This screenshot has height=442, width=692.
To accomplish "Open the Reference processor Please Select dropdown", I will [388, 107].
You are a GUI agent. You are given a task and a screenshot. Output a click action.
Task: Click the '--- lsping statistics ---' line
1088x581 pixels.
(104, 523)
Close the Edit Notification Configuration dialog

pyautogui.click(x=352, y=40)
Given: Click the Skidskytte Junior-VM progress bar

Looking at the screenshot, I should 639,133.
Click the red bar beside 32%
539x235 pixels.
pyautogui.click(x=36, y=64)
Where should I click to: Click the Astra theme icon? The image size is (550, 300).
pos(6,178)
--
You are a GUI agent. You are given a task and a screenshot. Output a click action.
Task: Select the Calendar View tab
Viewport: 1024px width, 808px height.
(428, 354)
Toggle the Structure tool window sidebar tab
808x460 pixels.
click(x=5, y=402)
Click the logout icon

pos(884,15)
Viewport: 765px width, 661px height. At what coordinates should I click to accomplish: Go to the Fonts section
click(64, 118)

Work order:
Scan the material for the word "Select". Return every line where it is found.

Solution to this problem:
To accomplish "Open the Reference processor Please Select dropdown", I will [388, 107].
Task: Select the Calendar View tab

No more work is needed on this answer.